The benchmark Sensex on Friday reclaimed its crucial 41,000 level after 11 trading sessions. It last traded above this level for two consecutive sessions between November 27 and November 28. The 30-share index settled the day at 41,009.71, up 428 points or 1.05 per cent, registering the biggest single day gain since November 25, the day the index moved up nearly 530 points from 40,359.4 to 40,821.3. "Global positive cues and strength in Indian rupee has caused the rally in equities," said Shrikant Chouhan, senior vice-president, equity technical research, Kotak Securities in a note. It was a broad-based rally for the market as the advances to declines ratio was close to 2:1.
"It's an all-time highest closing for the market on a weekly basis where we saw the rally in the broader market as well. Going by the performance of PSU banks in every market rally, we are of the view that it should outperform in the near-term," he added.

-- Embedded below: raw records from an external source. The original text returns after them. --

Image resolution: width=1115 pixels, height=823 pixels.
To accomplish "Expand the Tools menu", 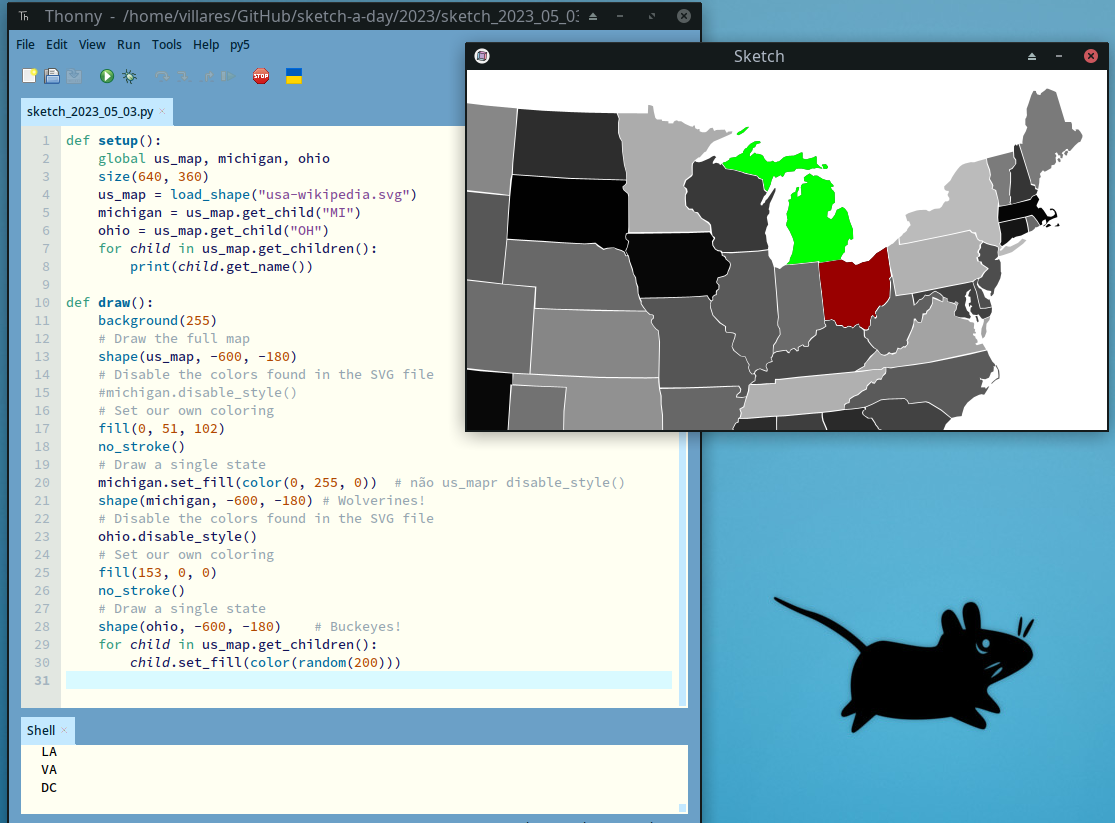I will coord(167,45).
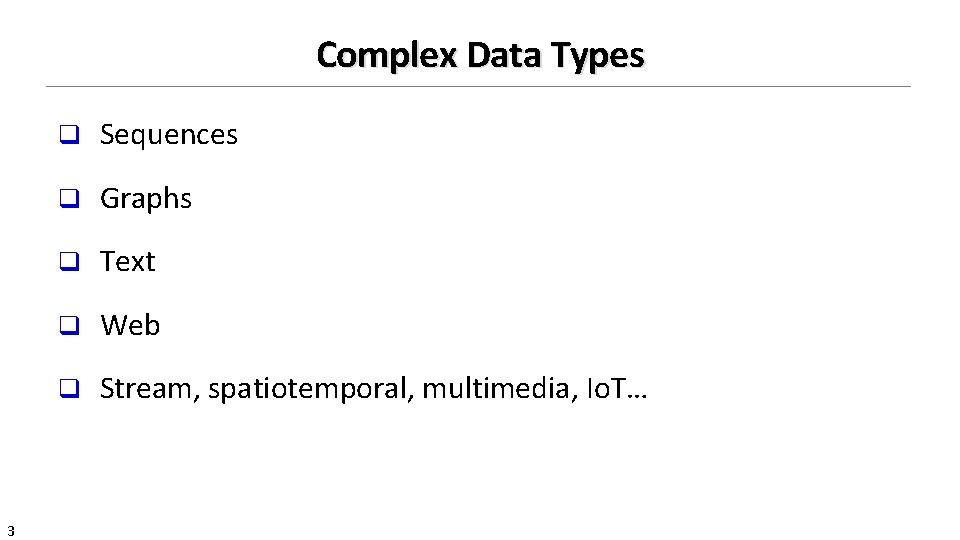Click the square bullet beside Text
Image resolution: width=960 pixels, height=540 pixels.
(68, 263)

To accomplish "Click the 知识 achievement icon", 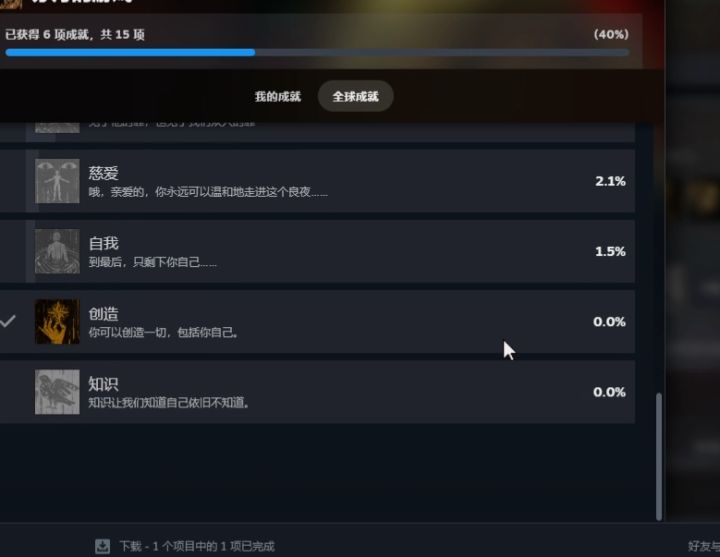I will (x=57, y=392).
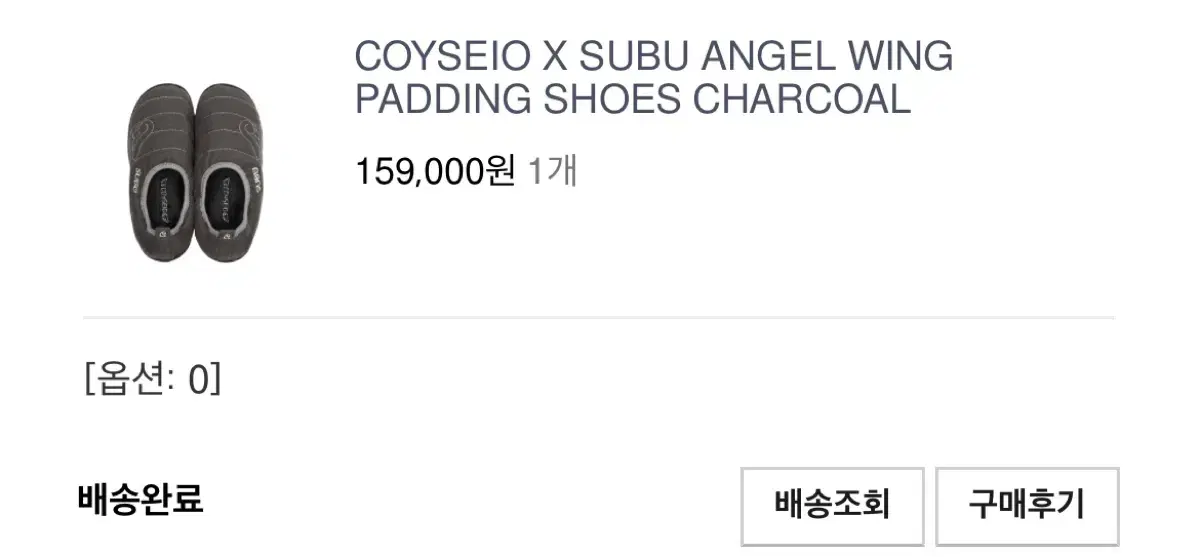
Task: Click the 1개 quantity label
Action: 552,172
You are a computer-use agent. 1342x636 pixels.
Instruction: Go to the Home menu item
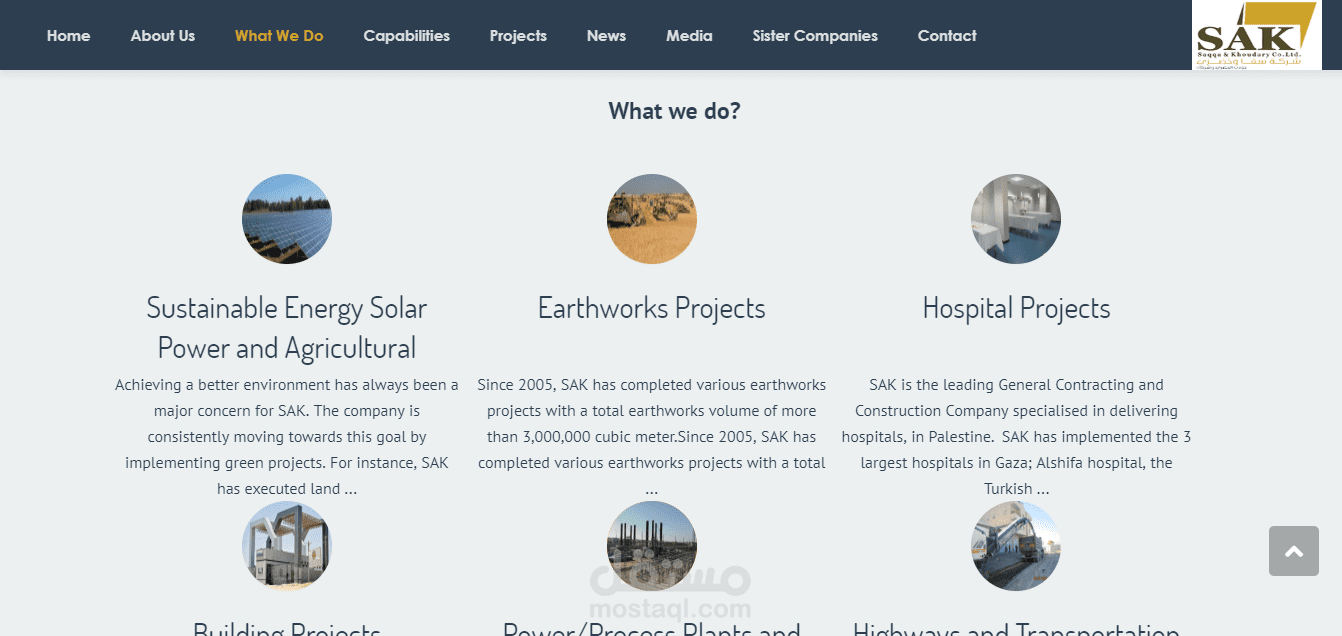(68, 36)
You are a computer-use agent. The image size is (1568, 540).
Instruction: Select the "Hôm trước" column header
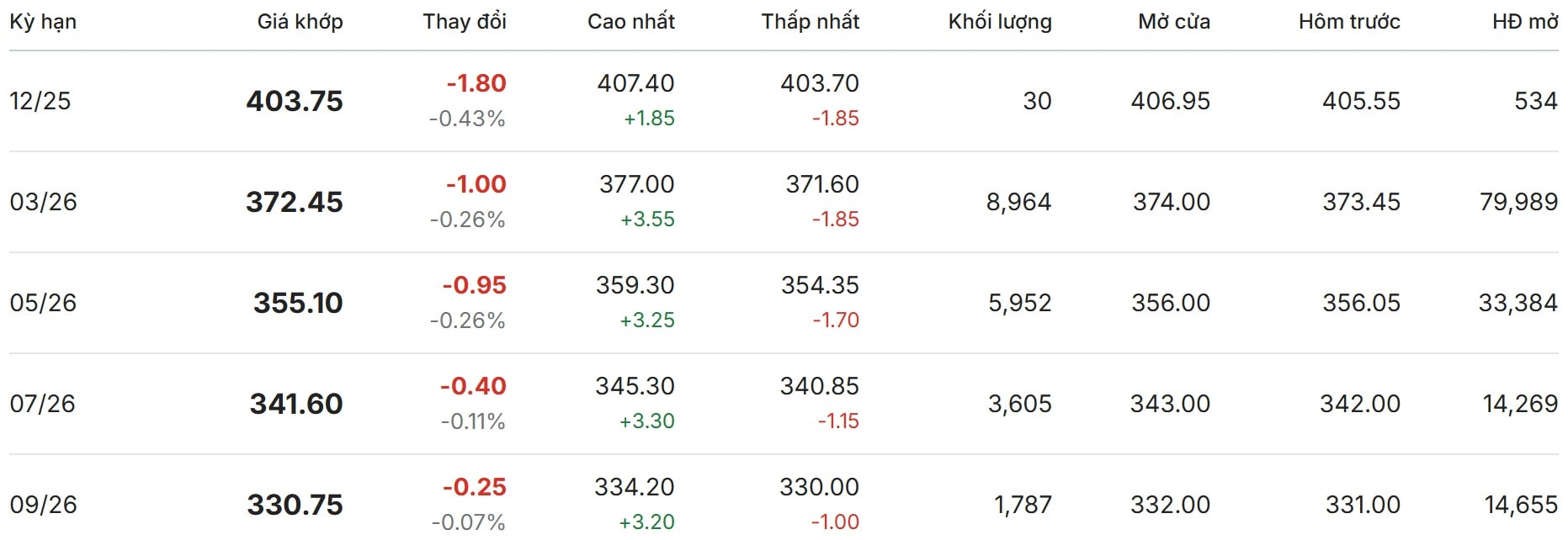(x=1348, y=22)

Axis Bank, Vedanta, State Bank of India, and Maurti Suzuki emerged as top gainers on the Sensex, gaining over 3 per cent. The top laggards included Bharti Airtel, Kotak Mahindra Bank and Bajaj Auto declining 2.5 per cent, 1.4 per cent and 0.9 per cent, respectively.
The market remained positive despite concerns of rising inflation and weakness in growth indicators. The benchmark index rose 1.4 per cent for the week.
Foreign portfolio investors (FPIs) bought equities worth $182 million over the past five trading sessions while domestic institutional investors invested $64 million in markets over the same period.
On the economy front, the CPI-based retail inflation shot up to a 40-month high of 5.5 per cent in November 2019 from 4.6 per cent a month ago. Index of Industrial Production (IIP) declined for the third consecutive month by 3.8 per cent in October 2019 compared to a 4.4 per cent contraction in September.
Mustafa Nadeem, CEO, Epic Research expects the market to continue to move higher as momentum favours the bulls while easing global sentiment is a bigger boost for investors at the moment.